[About this exercise] Nothing but the lines holding the string "Given" should appear in the answer. Copy them from the entries.

[Supplied information]
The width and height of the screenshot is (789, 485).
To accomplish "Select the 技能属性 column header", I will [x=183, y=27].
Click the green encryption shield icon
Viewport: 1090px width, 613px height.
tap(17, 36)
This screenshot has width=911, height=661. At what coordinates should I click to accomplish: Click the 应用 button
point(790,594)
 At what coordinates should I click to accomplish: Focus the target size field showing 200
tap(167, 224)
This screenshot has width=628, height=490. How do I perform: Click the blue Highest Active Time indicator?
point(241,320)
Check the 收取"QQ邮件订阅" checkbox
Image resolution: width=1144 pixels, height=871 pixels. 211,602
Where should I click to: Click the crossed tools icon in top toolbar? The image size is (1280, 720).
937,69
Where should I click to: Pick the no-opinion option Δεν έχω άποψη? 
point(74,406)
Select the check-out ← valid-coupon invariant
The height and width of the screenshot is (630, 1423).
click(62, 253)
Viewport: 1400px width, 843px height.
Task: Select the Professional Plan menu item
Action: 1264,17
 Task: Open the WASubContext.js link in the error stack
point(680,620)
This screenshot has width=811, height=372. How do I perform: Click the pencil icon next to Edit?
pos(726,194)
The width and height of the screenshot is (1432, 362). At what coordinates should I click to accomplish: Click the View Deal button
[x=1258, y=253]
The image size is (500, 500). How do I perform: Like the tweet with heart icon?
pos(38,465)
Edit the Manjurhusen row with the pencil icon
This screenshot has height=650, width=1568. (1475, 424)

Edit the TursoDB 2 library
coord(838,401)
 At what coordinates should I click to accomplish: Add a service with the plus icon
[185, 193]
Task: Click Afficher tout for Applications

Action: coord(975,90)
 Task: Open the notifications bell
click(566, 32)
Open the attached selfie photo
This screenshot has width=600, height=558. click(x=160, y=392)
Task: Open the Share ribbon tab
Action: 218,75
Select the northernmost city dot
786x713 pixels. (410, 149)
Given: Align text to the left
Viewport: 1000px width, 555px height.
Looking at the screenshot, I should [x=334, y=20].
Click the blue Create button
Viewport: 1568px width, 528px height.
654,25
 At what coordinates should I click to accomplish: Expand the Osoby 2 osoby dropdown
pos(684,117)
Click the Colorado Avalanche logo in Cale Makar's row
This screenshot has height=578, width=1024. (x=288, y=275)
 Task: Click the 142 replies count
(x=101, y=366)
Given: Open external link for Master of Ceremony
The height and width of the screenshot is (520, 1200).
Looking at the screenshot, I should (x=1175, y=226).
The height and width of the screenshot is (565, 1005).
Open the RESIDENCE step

[Output of the exercise]
Given: Align text to the left
Given: Open external link for Master of Ceremony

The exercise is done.